庞德的这种矛盾心态反映在《诗章》创作中。在他眼里,惠特曼就是一位普通人:“惠特曼喜欢吃牡蛎/ 至少我想是牡蛎”(495);他也不是什么神话和传奇:“那来自死亡之门:惠特曼或洛夫莱斯/在那边的茅厕座位边找到/便宜版本”(513)。然而,他确实代表美国传统,即“传统住在此地,就像惠特曼住在坎登”(508)。作为先驱和前辈诗人,庞德承认惠特曼在欧美民众心中拥有的广泛影响力,正如他在《诗章》第82章中以互文的手法所影射的那样,“‘啊!在丹麦即使农民都晓得他。’/指惠特曼,奇异的,充满疑惑/离坎登四里路的地方”(526)。紧接着,他用惠特曼式的激情在自己的诗行中镶嵌了两句带有指涉性意义的文字:“啊,浑浊的反光!/ 啊,歌呦,啊,跳动的心!”(526)这是从惠特曼《从那永远摇荡的摇篮里》(“Out of the Cradle Endlessly Rocking”)一诗中直接摘录的诗句:“O troubled reflection in the sea!/ O throat! O throbbing heart!”(Whitman,1983:203),具有明显的语义互文效果。

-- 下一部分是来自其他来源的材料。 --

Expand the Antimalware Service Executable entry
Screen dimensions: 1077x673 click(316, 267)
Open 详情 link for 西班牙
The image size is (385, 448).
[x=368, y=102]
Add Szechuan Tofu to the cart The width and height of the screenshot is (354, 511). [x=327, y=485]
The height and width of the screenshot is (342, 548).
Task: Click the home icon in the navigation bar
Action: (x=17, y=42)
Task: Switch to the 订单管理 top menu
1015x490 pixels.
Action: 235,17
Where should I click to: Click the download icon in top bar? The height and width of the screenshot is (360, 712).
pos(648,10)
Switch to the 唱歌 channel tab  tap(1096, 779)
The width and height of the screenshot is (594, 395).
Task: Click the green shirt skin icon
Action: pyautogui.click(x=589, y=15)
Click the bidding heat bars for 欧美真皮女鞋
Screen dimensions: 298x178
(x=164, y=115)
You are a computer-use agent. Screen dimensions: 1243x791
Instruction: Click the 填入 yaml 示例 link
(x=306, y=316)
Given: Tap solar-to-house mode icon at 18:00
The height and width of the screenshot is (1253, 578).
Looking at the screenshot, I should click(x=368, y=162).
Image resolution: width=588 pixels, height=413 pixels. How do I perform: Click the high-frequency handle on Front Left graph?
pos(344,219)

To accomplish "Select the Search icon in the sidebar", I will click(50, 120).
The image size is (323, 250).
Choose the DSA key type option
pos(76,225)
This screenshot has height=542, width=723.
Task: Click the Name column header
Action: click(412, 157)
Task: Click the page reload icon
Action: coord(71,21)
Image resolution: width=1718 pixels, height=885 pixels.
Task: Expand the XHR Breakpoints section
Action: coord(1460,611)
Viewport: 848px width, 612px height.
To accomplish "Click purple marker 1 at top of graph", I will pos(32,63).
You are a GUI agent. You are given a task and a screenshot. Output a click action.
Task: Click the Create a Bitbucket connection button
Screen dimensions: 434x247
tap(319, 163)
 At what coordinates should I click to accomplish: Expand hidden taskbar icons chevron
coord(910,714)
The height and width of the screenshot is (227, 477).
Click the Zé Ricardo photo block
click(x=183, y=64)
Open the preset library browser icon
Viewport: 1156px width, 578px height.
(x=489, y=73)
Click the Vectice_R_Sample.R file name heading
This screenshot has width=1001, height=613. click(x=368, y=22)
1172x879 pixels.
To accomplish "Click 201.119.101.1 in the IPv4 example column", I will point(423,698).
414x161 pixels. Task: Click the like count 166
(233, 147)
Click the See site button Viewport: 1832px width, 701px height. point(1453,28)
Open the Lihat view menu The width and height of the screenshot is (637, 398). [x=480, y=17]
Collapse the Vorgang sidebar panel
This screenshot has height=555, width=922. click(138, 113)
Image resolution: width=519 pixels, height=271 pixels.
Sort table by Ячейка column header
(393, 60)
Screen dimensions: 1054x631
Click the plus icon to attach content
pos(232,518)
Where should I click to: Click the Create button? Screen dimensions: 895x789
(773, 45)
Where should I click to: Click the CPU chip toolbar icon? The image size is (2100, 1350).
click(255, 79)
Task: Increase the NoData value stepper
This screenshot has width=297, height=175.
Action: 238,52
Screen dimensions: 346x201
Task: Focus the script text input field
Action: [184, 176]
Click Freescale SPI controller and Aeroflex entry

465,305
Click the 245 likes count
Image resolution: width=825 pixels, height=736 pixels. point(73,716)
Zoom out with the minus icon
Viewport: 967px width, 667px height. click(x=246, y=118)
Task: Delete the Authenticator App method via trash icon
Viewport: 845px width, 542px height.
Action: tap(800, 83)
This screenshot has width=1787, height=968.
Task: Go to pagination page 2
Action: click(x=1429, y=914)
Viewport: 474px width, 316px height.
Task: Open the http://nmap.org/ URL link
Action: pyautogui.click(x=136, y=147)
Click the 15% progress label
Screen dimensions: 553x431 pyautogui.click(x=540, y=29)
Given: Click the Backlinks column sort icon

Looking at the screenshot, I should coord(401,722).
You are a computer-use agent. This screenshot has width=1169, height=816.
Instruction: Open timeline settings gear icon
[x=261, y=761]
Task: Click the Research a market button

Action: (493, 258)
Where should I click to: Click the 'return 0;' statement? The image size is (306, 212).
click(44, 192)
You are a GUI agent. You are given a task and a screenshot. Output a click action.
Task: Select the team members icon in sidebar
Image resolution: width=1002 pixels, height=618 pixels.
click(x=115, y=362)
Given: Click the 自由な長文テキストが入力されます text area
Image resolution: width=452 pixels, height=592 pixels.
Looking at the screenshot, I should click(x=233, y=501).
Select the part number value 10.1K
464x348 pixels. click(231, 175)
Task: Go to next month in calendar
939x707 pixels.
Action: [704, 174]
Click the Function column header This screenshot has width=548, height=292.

其实,早在1916年庞德31岁时,他就写过一首题为《约定》(“A Pact”)的诗,已流露出他对惠特曼及其自由体诗歌在接受层面的矛盾心态:
我要与你签一份约定,瓦尔特·惠特曼——
我已怨恨你许久。
我作为长大的孩子来到你面前,
那孩子拥有头脑顽固的父亲;
我已长大,可以广交朋友。
是你伐下新木,
现在是需要雕琢的时刻。
我们拥有相同的叶脉、根系——
让我们之间展开交流。(张伯香,2005:559-560)
在这只有9行的短诗中,庞德直言不讳地声称要与前辈诗人惠特曼签署一份《协议》。庞德说他怨恨惠特曼许久,一个重要原因是他对惠特曼的自由体诗歌拖沓冗长的抒情方式和内容感到不满。在庞德(1998:222)看来,惠特曼的诗歌无异于“情绪喷射器”;他在诗歌写作以及语言表达方面显得粗俗、浅薄,却在无形中影响着其他人;惠特曼的“自由体诗已变得跟它之前的乏弱的古体一样啰嗦冗长……塞进一些字词以凑足格律或完整嘈杂的音韵”。然而庞德承认,在惠特曼面前,他只能算是一个“长大的孩子”。要想超越惠特曼,要挣脱这位“头脑顽固的父亲”对他的精神束缚,庞德希望在不断探索和努力后,能够足够地成熟,“可以广交朋友”,以获得诗歌创新的突破口。他认可前辈诗人的文学地位:作为“新木”(new wood)的砍伐者,惠特曼曾以非凡的魄力和姿态给19世纪美国民族诗歌带来希望和力量。作为后辈诗人,庞德自知倘若要有所作为,就应该在新的时代语境下去“雕琢”前辈诗人已经完成的工作,即伐下的“新木”,使粗糙和浅陋变得精确和深刻。更重要的是,庞德意识到他与惠特曼“拥有相同的叶脉、根系”,即他们拥有共同的历史传统和文化命脉,这决定了他们之间必然存在不可剥离的关系,需要互相妥协和认同,需要理性地对话和沟通。所以,庞德语重心长地对“头脑顽固的父亲”说,“让我们之间展开交流”。为了表达作为晚辈和后来诗人的诚意,庞德在这里采用了惠特曼式的自由诗体,用《自我之歌》中的“我”(I)的慷慨激昂和直抒胸臆,在《约定》中引吭高歌,激情地与惠特曼进行对唱。《约定》中连续四行首句出现的“I”以及一个与“I”有密切关联的“who”,一起与“you”“we”“us”交汇成节奏和谐的共鸣曲。这种和谐的共鸣曲是庞德向惠特曼学习和致敬的结果,也是庞德打算挣脱他的影响,带着前辈诗人未完成的使命“雕琢”“新木”的决心书。在后来的诗歌创作中,庞德念念不忘他与“头脑顽固的父亲”签署的《约定》,执着坚定地尝试和实验,直到把自由体诗歌形式发挥得淋漓尽致,完全具备现代主义品格。当然,与惠特曼的自由体诗歌存在本质性不同,庞德杂糅并融合了意象派诗歌的现代主义叛逆因素,使诗歌表现形式更加自由和富有张力,而且更多地考虑了诗歌所要彰显的文本意义和诗学价值(常耀信,2003:159-161)。事实证明,带有意象派印记的自由体诗歌(vers libre)形式似乎更符合庞德设计的诗歌蓝图(张伯香,2005:559)。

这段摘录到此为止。